Kiedy poinformowały o tym inne niezależne media, adres Chartyi’97 stał się znów niedostępny.
Białoruscy internauci korzystający z usług dostawcy Cosmos Telecom przez ok. miesiąc mogli wchodzić na stronę Chartyi’97 bez konieczności obchodzenia blokady. Z możliwości tej korzystali również nasi pracujący na Białorusi dziennikarze, którzy jednak nie nagłaśniali tego faktu. Jak się dziś okazało, słusznie.
Wczoraj wieczorem o „nieszczelności” państwowej blokady nałożonej na opozycyjne wydanie poinformował portal tut.by. Jego redakcja wyjaśniła też, że dostęp do strony Chartyi’97 ma też część abonentów obsługiwanych przez innych operatorów – Biełtelekam, MTS i Velcom.

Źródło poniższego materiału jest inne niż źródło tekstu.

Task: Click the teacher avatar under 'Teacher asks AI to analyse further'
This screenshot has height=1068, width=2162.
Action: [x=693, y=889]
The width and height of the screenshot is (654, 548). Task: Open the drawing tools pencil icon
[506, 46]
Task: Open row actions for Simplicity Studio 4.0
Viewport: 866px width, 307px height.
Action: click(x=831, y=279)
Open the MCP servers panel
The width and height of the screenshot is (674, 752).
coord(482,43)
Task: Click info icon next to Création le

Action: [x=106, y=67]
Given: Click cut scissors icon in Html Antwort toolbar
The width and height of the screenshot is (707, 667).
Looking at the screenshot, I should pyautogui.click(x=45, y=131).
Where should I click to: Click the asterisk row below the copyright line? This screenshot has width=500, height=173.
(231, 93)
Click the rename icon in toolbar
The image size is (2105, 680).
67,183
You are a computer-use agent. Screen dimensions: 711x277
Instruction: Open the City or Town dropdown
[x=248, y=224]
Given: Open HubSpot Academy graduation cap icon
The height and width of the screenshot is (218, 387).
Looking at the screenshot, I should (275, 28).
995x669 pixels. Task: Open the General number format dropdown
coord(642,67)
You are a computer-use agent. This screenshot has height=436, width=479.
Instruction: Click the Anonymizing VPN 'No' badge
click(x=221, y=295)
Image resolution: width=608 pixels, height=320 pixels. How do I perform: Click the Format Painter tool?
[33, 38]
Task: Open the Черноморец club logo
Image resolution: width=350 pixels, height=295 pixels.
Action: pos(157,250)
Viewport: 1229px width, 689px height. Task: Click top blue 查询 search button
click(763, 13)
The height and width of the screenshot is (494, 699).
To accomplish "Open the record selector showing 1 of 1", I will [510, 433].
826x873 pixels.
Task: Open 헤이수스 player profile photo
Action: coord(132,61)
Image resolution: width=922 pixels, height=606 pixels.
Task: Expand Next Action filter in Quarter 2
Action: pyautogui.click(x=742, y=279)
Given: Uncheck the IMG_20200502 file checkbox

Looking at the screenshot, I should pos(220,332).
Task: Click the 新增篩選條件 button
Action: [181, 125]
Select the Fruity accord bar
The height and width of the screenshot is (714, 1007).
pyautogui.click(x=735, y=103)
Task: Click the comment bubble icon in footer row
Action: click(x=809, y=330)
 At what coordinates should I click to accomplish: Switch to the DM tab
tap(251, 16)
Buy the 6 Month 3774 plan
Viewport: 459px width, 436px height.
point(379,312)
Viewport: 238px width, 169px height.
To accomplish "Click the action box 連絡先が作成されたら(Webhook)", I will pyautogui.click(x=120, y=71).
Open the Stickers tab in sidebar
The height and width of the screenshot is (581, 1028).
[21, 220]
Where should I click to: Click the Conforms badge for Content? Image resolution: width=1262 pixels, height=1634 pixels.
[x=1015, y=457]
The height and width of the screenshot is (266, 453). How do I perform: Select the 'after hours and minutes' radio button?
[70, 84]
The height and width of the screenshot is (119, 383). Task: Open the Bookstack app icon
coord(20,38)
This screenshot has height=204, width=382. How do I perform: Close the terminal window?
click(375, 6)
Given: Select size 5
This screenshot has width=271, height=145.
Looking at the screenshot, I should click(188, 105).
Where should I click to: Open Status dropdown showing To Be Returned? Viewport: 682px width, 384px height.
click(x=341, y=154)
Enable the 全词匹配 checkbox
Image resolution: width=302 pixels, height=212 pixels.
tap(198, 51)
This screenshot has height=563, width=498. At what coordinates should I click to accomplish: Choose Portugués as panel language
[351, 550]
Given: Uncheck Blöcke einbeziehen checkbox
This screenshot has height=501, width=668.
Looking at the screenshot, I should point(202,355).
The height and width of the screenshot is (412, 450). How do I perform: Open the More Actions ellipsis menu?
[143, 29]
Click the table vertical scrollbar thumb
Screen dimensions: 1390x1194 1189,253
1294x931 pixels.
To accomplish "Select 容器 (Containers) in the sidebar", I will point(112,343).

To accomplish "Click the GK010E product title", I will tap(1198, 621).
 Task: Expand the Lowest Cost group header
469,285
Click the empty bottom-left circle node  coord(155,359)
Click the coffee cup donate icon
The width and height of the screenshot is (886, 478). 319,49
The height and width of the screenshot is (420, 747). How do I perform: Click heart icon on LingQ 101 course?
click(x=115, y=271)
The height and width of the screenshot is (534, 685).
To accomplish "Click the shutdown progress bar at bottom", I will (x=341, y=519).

– Może niektórzy operatorzy z jakiegoś powodu zaczęli umożliwiać dostęp? Może pracują tam patrioci, którzy pomagają swoim klientom czytać niezależną stronę Chartyja’97 – komentowała nam sytuację redaktor naczelna portalu Natalla Radzina.
Najwidoczniej jednak nagłośnienie sprawy nie wyszło użytkownikom na dobre…
Już dziś, zaraz po południu adres był znów niedostępny dla użytkowników korzystających z usług białoruskich operatorów.
– Kiedy strona zacznie działać u wszystkich operatorów na terenie Białorusi, powiadomimy o tym jako pierwsi – zapewniła nas Natalla Radzina.